• **Task to complete**
Of all the lines below, output only those starting at the one with "Click the Jul 2025 x-axis label" and ending at the one with "This screenshot has width=1568, height=745.", both ends included, exactly as written.

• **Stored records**
★ ★ ★

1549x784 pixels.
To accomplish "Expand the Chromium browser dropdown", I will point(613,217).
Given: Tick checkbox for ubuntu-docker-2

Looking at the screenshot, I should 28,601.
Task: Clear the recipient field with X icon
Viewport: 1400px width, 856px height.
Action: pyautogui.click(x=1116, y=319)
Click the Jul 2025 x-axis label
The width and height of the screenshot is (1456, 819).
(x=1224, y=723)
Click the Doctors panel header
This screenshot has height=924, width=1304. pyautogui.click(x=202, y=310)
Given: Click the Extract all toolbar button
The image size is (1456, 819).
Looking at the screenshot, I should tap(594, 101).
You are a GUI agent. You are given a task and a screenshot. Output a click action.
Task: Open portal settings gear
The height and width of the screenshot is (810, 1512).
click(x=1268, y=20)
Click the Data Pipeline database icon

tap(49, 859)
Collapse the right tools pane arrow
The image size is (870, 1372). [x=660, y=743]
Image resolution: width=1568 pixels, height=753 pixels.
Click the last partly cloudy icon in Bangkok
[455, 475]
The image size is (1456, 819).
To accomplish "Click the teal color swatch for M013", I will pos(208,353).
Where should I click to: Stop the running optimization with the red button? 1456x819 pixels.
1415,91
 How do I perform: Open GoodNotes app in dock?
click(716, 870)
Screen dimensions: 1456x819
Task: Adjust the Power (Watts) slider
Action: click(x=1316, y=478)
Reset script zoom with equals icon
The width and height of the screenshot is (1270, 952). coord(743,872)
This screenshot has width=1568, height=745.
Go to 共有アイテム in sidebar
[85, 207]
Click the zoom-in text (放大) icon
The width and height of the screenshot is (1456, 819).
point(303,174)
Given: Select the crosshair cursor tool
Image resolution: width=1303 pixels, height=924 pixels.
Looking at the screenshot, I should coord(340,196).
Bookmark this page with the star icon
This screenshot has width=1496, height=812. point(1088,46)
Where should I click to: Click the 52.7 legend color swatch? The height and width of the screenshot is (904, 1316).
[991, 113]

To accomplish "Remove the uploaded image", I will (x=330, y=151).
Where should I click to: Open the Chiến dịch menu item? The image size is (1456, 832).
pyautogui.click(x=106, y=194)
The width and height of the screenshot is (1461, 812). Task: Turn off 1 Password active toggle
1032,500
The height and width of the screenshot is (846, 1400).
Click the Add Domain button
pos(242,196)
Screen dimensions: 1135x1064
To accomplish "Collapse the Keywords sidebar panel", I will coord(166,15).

★ ★ ★

• **Response to the exercise**
Click the Jul 2025 x-axis label
The width and height of the screenshot is (1456, 819).
(x=1224, y=723)
Click the Doctors panel header
This screenshot has height=924, width=1304. pyautogui.click(x=202, y=310)
Given: Click the Extract all toolbar button
The image size is (1456, 819).
Looking at the screenshot, I should tap(594, 101).
You are a GUI agent. You are given a task and a screenshot. Output a click action.
Task: Open portal settings gear
The height and width of the screenshot is (810, 1512).
click(x=1268, y=20)
Click the Data Pipeline database icon

tap(49, 859)
Collapse the right tools pane arrow
The image size is (870, 1372). [x=660, y=743]
Image resolution: width=1568 pixels, height=753 pixels.
Click the last partly cloudy icon in Bangkok
[455, 475]
The image size is (1456, 819).
To accomplish "Click the teal color swatch for M013", I will pos(208,353).
Where should I click to: Stop the running optimization with the red button? 1456x819 pixels.
1415,91
 How do I perform: Open GoodNotes app in dock?
click(716, 870)
Screen dimensions: 1456x819
Task: Adjust the Power (Watts) slider
Action: click(x=1316, y=478)
Reset script zoom with equals icon
The width and height of the screenshot is (1270, 952). coord(743,872)
This screenshot has width=1568, height=745.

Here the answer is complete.